简介:本文将详细介绍如何从电商平台采集商品数据,包括商品标题、价格、销量、评价等信息。我们将使用 Python + Selenium 的组合,应对电商平台的反爬虫机制,实现稳定高效的数据采集。
一、需求分析
采集目标:
- 商品基本信息(标题、价格、品牌)
- 商品详情(规格、库存、销量)
- 用户评价(评分、评论数、评论内容)
- 商品图片(主图、详情图)
- 店铺信息(店铺名称、信誉度)
技术挑战:
- 动态加载内容(Ajax 请求)
- 登录验证(Cookie/Session)
- 反爬虫机制(频率限制、验证码)
- 数据量大(需要分页处理)
- 页面结构变化(需要定期维护)
二、准备工作
2.1 环境搭建
# 安装依赖包
pip install selenium
pip install webdriver-manager
pip install beautifulsoup4
pip install pandas
pip install requests
2.2 配置 WebDriver
from selenium import webdriver
from selenium.webdriver.chrome.service import Service
from selenium.webdriver.chrome.options import Options
from webdriver_manager.chrome import ChromeDriverManager
import time
# 配置 Chrome 选项
chrome_options = Options()
chrome_options.add_argument('--headless') # 无头模式
chrome_options.add_argument('--disable-gpu')

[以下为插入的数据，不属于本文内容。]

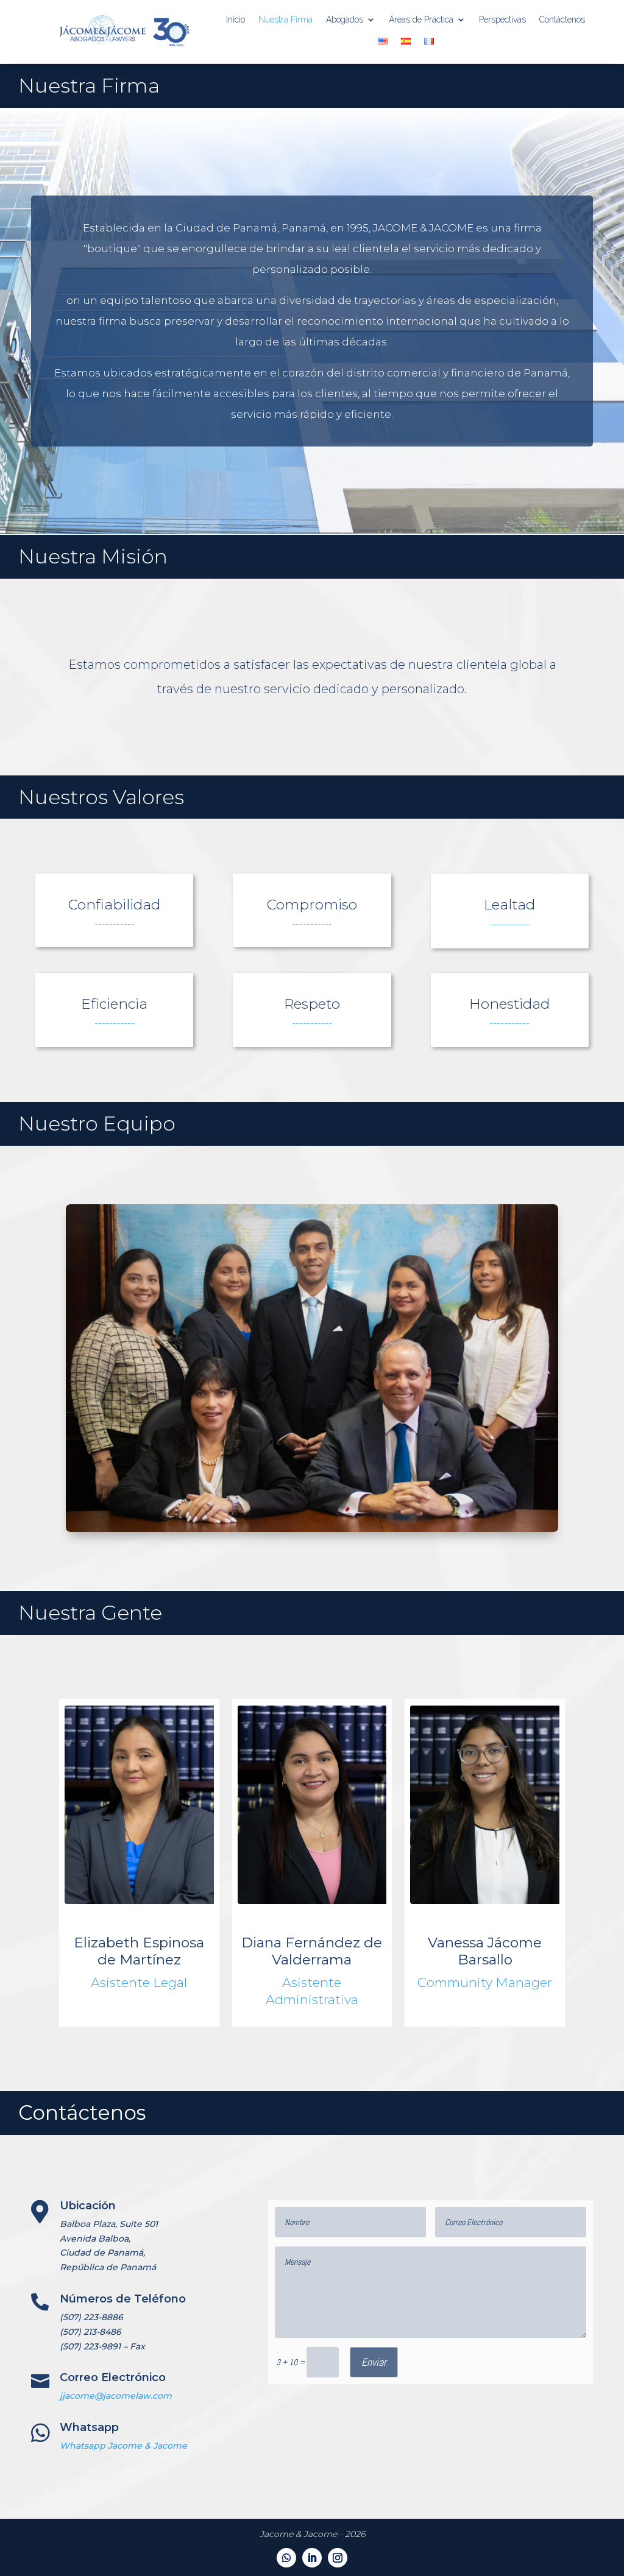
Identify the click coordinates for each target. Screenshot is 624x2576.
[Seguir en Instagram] (337, 2557)
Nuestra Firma (285, 19)
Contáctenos (562, 19)
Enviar (373, 2362)
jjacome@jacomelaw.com (116, 2395)
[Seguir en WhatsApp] (286, 2557)
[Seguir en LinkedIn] (312, 2557)
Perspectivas (502, 19)
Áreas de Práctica (421, 19)
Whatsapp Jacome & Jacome (123, 2445)
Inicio (235, 19)
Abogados (344, 19)
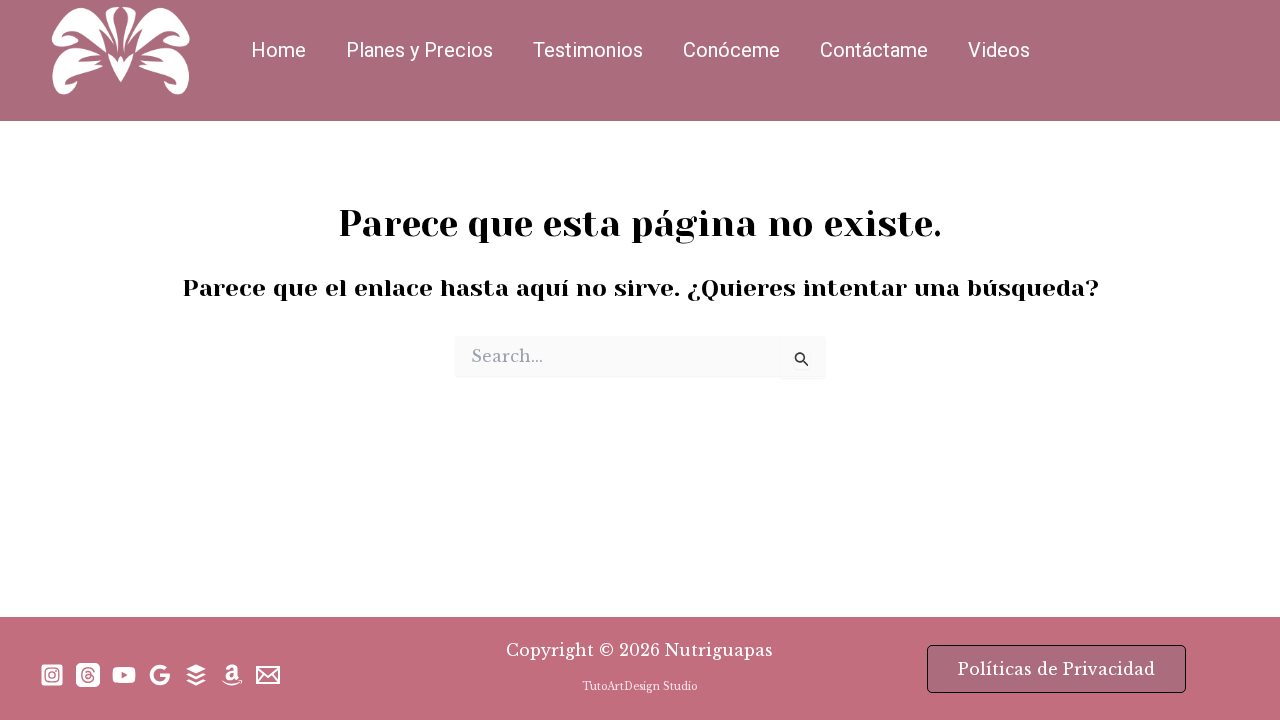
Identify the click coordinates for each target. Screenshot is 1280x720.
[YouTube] (124, 675)
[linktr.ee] (196, 675)
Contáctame (874, 50)
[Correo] (268, 675)
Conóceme (731, 50)
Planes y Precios (419, 50)
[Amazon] (232, 675)
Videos (999, 50)
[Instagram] (52, 675)
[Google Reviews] (160, 675)
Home (278, 50)
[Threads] (88, 675)
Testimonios (588, 50)
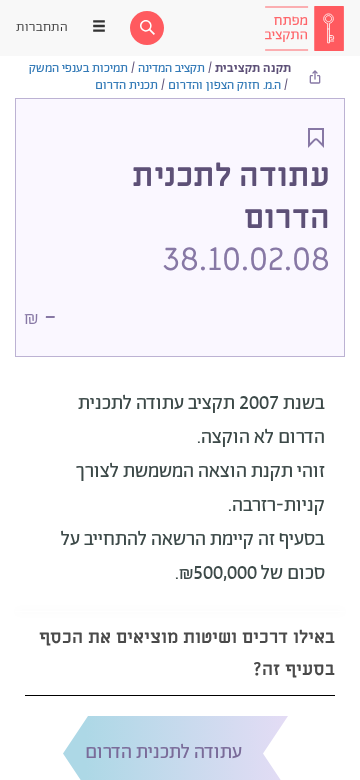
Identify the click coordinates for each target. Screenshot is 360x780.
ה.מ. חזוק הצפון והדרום (224, 85)
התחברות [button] (42, 27)
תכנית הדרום (126, 85)
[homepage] (304, 28)
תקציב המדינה (171, 68)
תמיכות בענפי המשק (78, 68)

chrome_options.add_argument('--no-sandbox')
chrome_options.add_argument('--disable-dev-shm-usage')
chrome_options.add_argument('--window-size=1920,1080')
# 设置 User-Agent
chrome_options.add_argument('user-agent=Mozilla/5.0 (Windows NT 10.0; Win64; x64) AppleWebKit/537.36')
# 初始化浏览器
service = Service(ChromeDriverManager().install())
driver = webdriver.Chrome(service=service, options=chrome_options)
三、核心代码实现
3.1 商品列表页采集
def get_product_list(keyword, pages=5):
"""获取商品列表"""
products = []
for page in range(1, pages + 1):
url = f"https://search.example.com/search?q={keyword}&page={page}"
driver.get(url)
time.sleep(2) # 等待页面加载
# 等待商品元素加载
from selenium.webdriver.common.by import By
from selenium.webdriver.support.ui import WebDriverWait
from selenium.webdriver.support import expected_conditions as EC
WebDriverWait(driver, 10).until(
EC.presence_of_element_located((By.CLASS_NAME, "product-item"))
)
# 提取商品信息
soup = BeautifulSoup(driver.page_source, 'html.parser')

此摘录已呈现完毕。